Want to try designing your own parts? Check out Adam Bender's guide, How to Design for CNC Milling here: adambender.info/post/design-for-cnc-milling
Designing parts for CNC lathes brings different challenges. Lathes typically create axisymmetric parts, which means they are symmetrical about an axis, like a cylinder or cone. Shapes that can be made by revolving a profile about an axis can be produced simply on the lathe, keeping in mind that the wide variety of lathe tooling all have different shapes and corner radii. For designs that incorporate other types of features, a CNC lathe with live tooling, or a mill-turn machine, may eliminate the need to set up the part in different machines.
Another challenge is finding a machine shop that will agree to prototype your parts. Because setup costs are high, machine shops make more money producing hundreds or thousands of parts using one setup than they do making one or two prototypes.
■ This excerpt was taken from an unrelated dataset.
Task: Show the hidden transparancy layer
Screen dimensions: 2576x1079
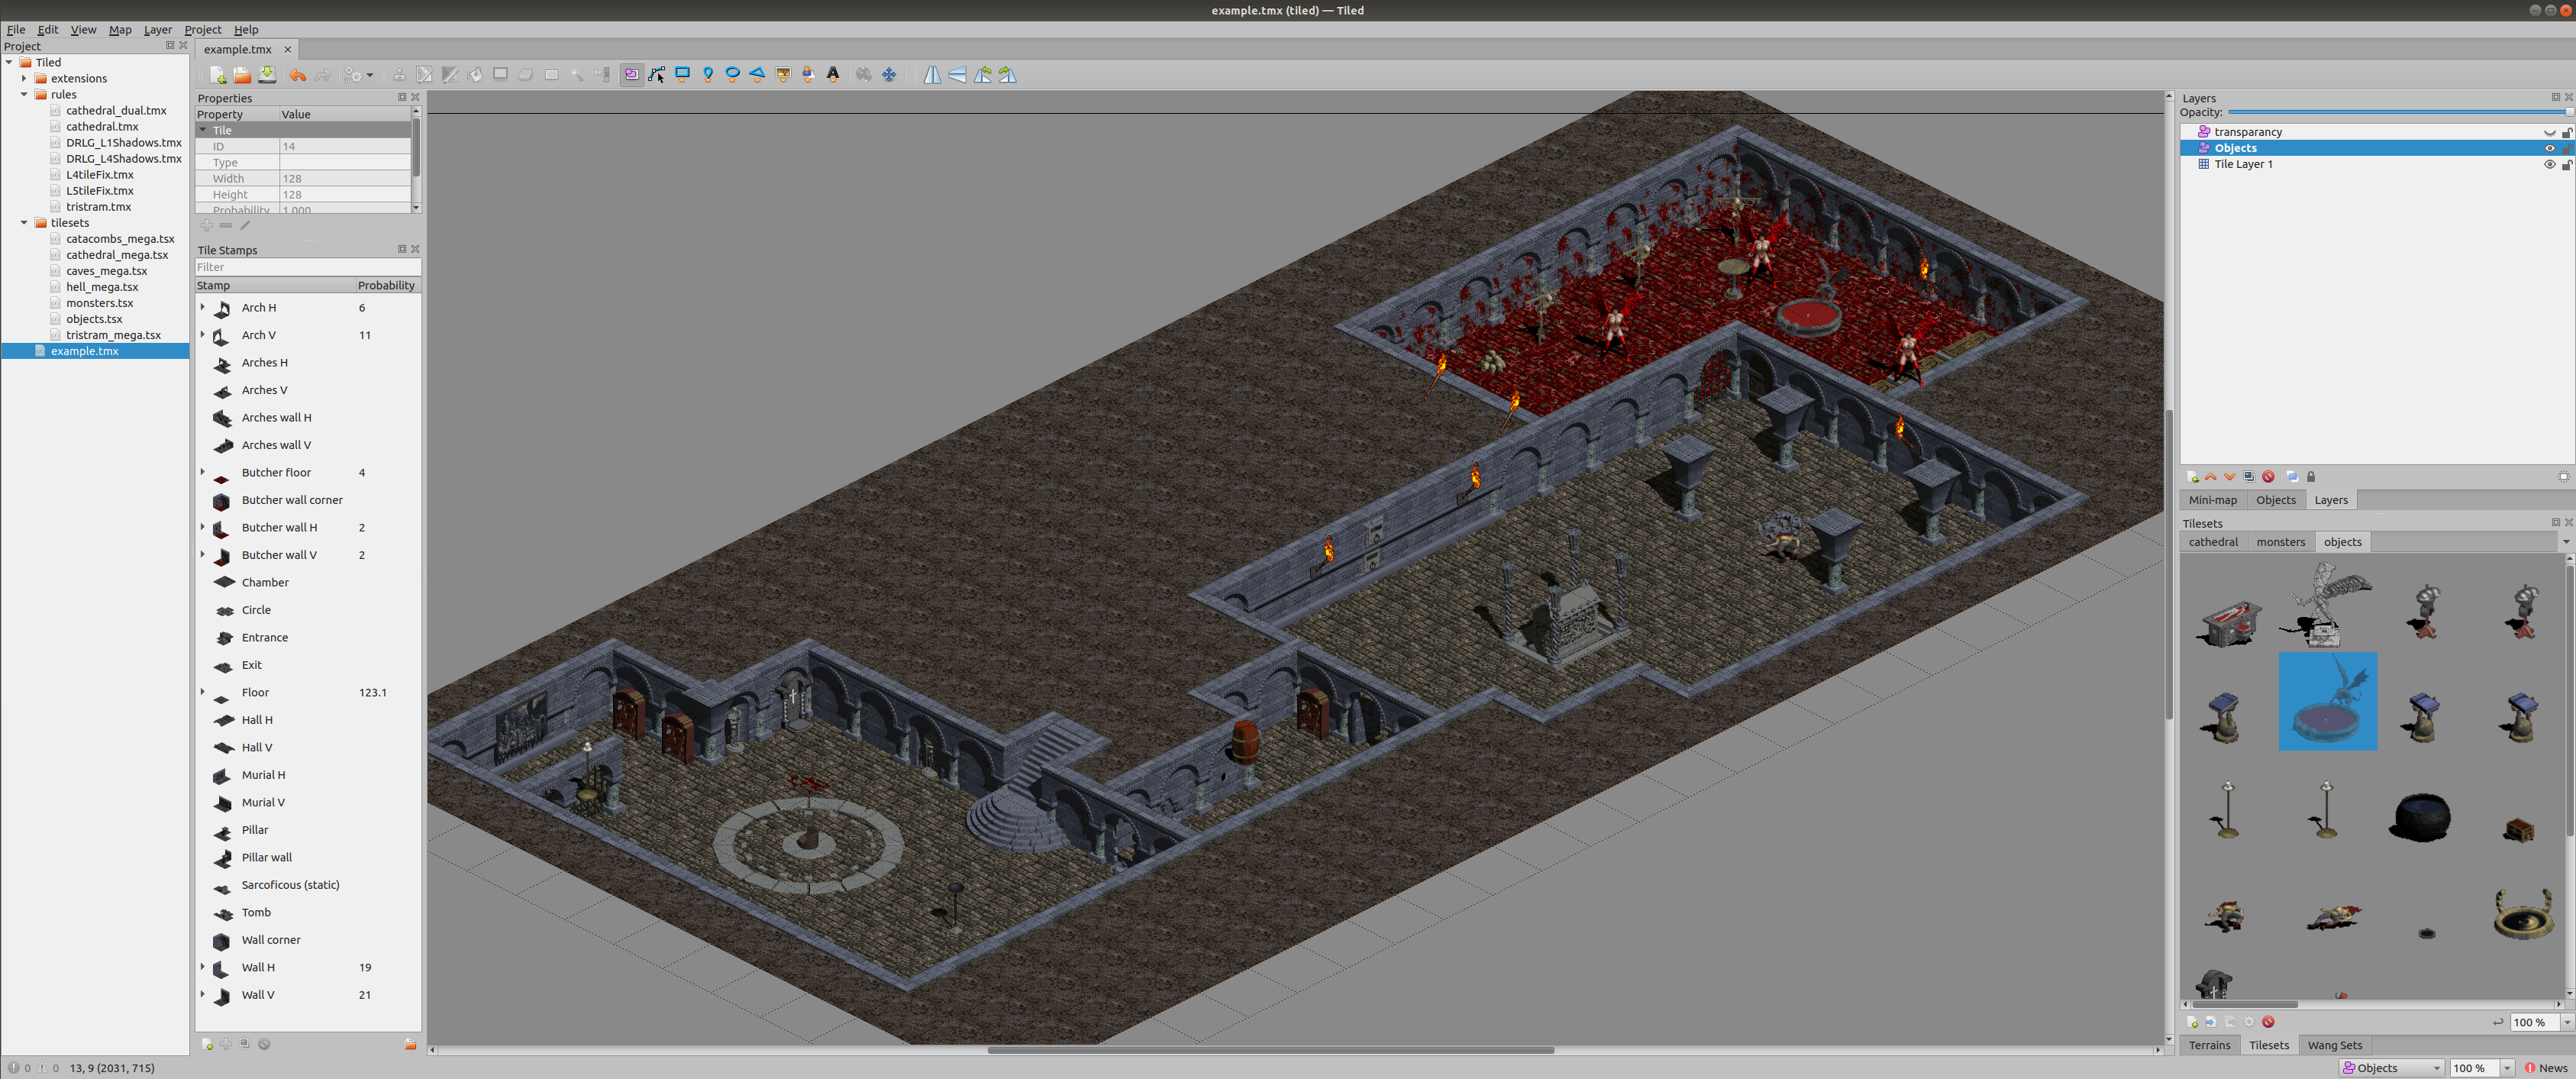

Some shops may decline your project altogether, and the rest will charge a high price to cover their costs.
For this reason, many individual inventors or small businesses consider purchasing their own CNC machines to prototype their parts. With the introduction of small low cost CNC machines, this is a possible option, but keep in mind machining is a complex trade requiring experience, equipment, tooling, space, money, and lots of time. If you would like to be in the business of machining, it’s definitely doable. But if your goal is to create and launch products, you’ll save money and end up with a better prototype by paying professionals to do what they do best.
If your plan is to mass manufacture your product yourself, it’s true that you can save money and time by investing in a CNC machine rather than outsourcing. Just be sure to consider that it is similar to any other vertical integration strategy - you’ll be taking on more work to cut down on costs in the long run. Still, aim to outsource the prototypes and first production runs, so that if you decide not to continue with the product you are not stuck with equipment you don’t need. Only invest in your own CNC equipment if you are making consistent sales, have calculated that significant savings are possible, and are willing to take on the additional work and risk.
Designing a part to be CNC machined properly requires as much knowledge and experience in the industry as machining the part. If you need a professional result, you’ll save significant time and money hiring an engineer or product designer to do it right the first time, just like the savings from hiring a machine shop to create the prototype. A full service firm will design the part to work well, prototype it quickly and accurately, and ensure the part can be easily manufactured.